Last time I looked at this, it seemed that there is little benefit to using those APIs in over just using mempcyAsync. Currently we don’t have these exposed since you also need to use cudaMalloc3D.

They are currently on wrapped in CUDAdrv.jl so if you want to play with these APIs the first thing to do is to wrap them there and then use them in the right places in CuArrays.

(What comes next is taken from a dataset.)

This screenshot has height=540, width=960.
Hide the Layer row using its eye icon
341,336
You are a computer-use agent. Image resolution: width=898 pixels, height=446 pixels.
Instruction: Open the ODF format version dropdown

samo · July 10, 2019, 7:57am

Thanks @vchuravy.

Last time I looked at this, it seemed that there is little benefit to using those APIs in over just using mempcyAsync.

OK, so I if I understand right, you suggest multiple calls to mempcyAsync to achieve what a single call to cudaMempcyAsync3D in CUDA C would do. I do very well believe that this gives a similar performance. Could you indicate me which function you concretely refer to in CuArrays/CUDAnative/CUDAdrv / give a minimal example?

Currently we don’t have these exposed since you also need to use cudaMalloc3D.

Just for the record: it might be common / recommended to use cudaMalloc3D in conjunction with cudaMempcyAsync3D; however, the above example is a working use case without cudaMalloc3D (using just make_cudaPitchedPtr to create the necessary pitched pointer structs from normal pointers) achieving a host do device transfer throughput of about 12 GB/s in my case (16 PCIe 3.0 lanes, NVIDIA® Tesla® P100). Yet again, I do well believe that using just multiple mempcyAsync one can get the same performance as you suggest.

samo · July 12, 2019, 2:10pm

@vchuravy, I couldn’t find any higher level way to do a async memory copy than with CUDAdrv.Mem.copy!. Assuming this is the only way, can anyone please tell me how to specify a pointer offset?
– I can copy data from a device array to a host array (see the example at the end of the post), but I cannot find how to do a copy starting from an element that is not the first.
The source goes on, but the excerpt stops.